RTFM & Randomness Loki K8s - Fetching Large Logs

There are several reasons why Grafana may not be configured to break the 5000 line limit when exploring logs... It is also known that we can export in several other ways. But here I will focus on solving the need to download an unexpectedly large amount of logs...

And for that we will make use of LogCLI: the command line interface for Grafana Loki that makes it easy to run LogQL queries on a Loki instance.

Download binary

• Download the logcli binary from the Loki releases page.
  • loki-3.3.0.x86_64.rpm
  • logcli_3.3.0_arm64.deb

Install

sudo dnf isntall https://github.com/grafana/loki/releases/download/v3.3.0/logcli-3.3.0.x86_64.rpm

Bash completion

add this to your ~/.bashrc.d file

cat << EoF >> ~/.bashrc.d/var_loki
# Set up command completion
eval "$(logcli --completion-script-bash)"
EoF

If you have questions about the query that needs to be made, access the Explorer in Grafana

1. Go to Grafana > Explore
   1. Apply the necessary label to filter logs ...
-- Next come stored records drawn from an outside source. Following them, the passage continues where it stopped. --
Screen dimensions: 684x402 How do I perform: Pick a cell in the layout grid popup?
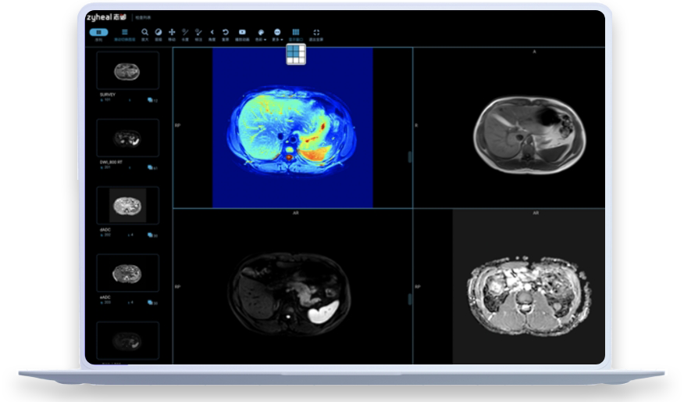295,54
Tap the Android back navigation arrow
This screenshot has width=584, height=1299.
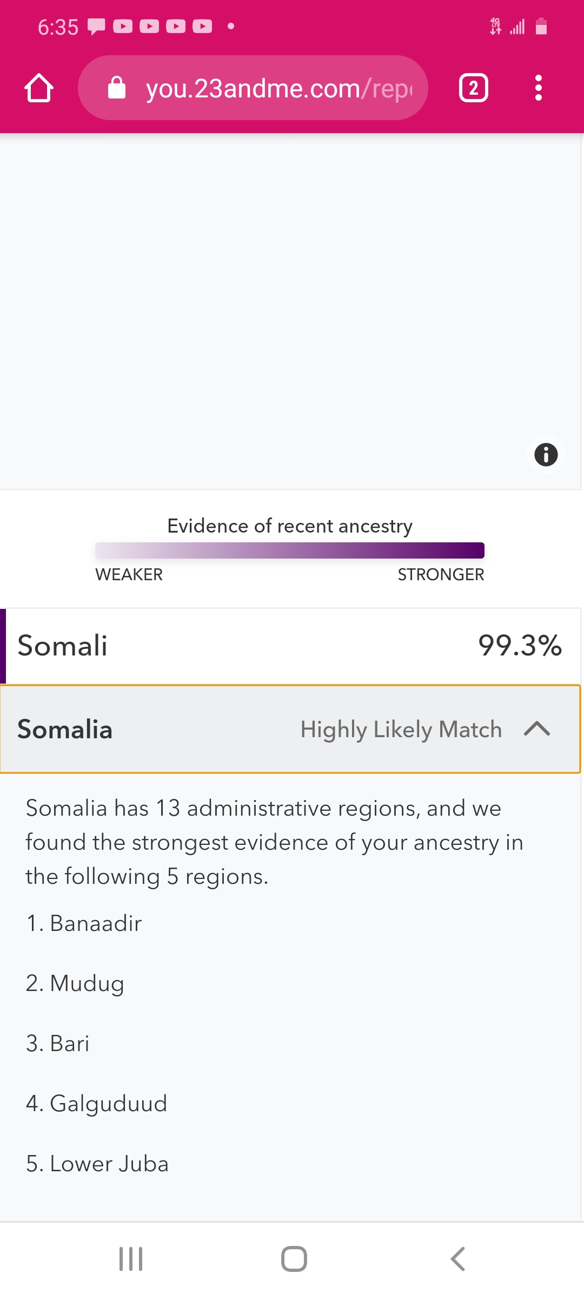457,1259
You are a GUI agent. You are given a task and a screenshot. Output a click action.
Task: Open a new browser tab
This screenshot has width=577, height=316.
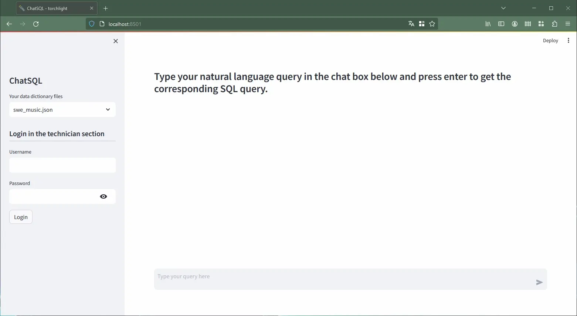(106, 8)
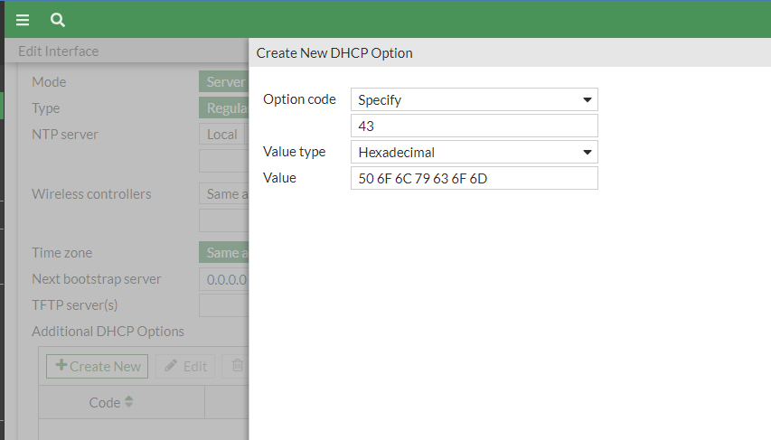This screenshot has width=771, height=440.
Task: Click the Option code dropdown arrow
Action: click(x=587, y=99)
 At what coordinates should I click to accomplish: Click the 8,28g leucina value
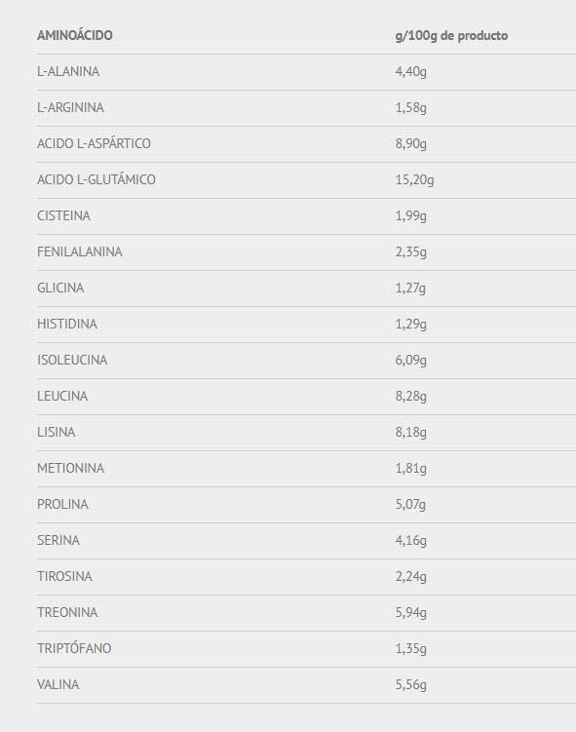410,397
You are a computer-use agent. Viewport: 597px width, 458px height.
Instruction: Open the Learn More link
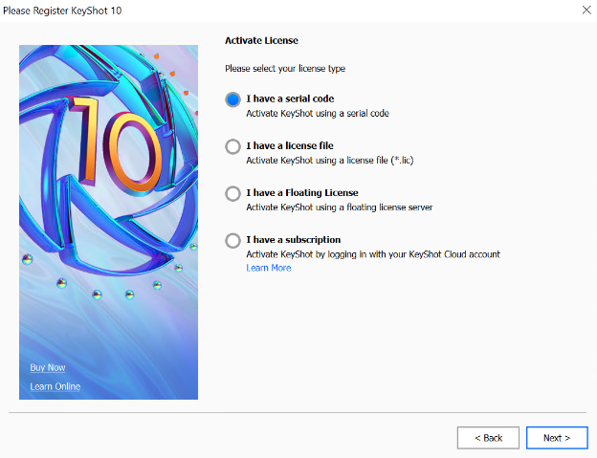point(268,268)
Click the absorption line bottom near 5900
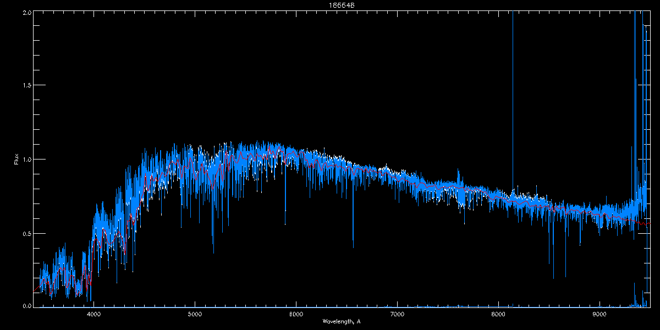Image resolution: width=660 pixels, height=330 pixels. pyautogui.click(x=285, y=223)
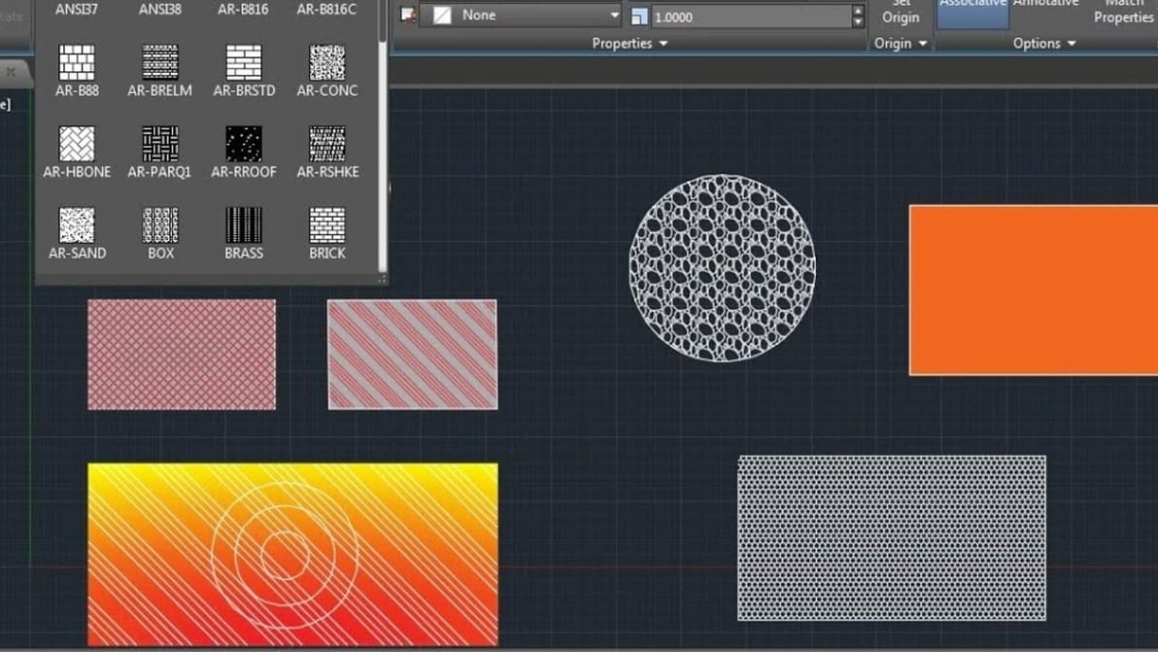Open the hatch background color dropdown
1158x652 pixels.
[614, 16]
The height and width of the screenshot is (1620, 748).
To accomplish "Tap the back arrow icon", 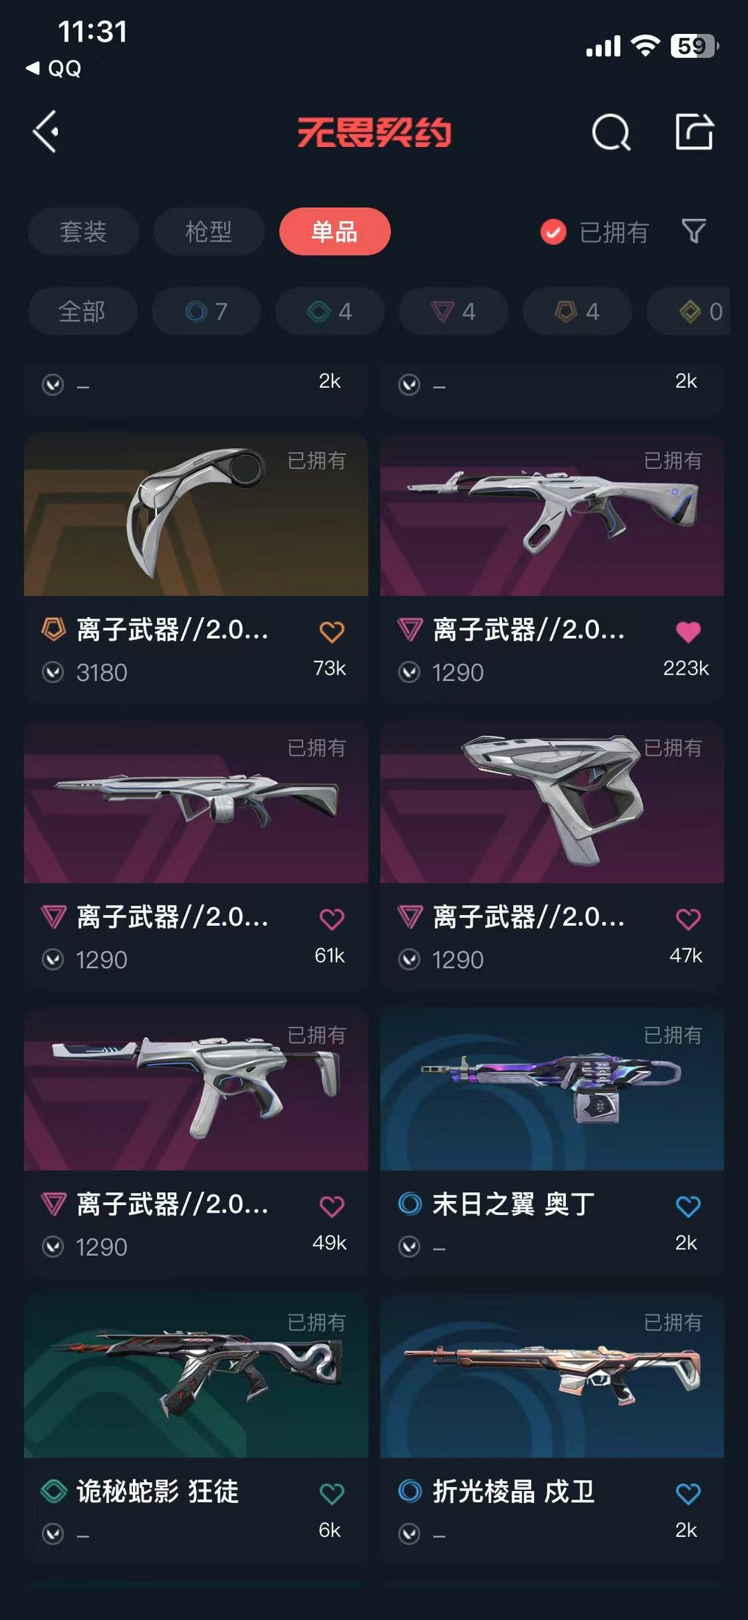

In this example, I'm looking for the last 7 days of logs from the NGINX Ingress which is processing approximately 8.8 GiB.

{app="ingress-nginx"} |= ``

Then, to allow local access, forward a local port to the Loki pod

kubectl --namespace loki port-forward svc/loki-gateway 8080:80

Configure the LogCli environment variable

export LOKI_ADDR=http://localhost:8080

And using the query we checked, we can finally extract the log to a local file

$ logcli query '{app="ingress-nginx"} |= ``' --limit=9000000 --since=168h  -o default,raw or jsonl  > /tmp/log_ingres-nginx.log

• --limit here I try to set a very high value to ensure that all logs from the 7 days are captured.
• --since I set 168h time range.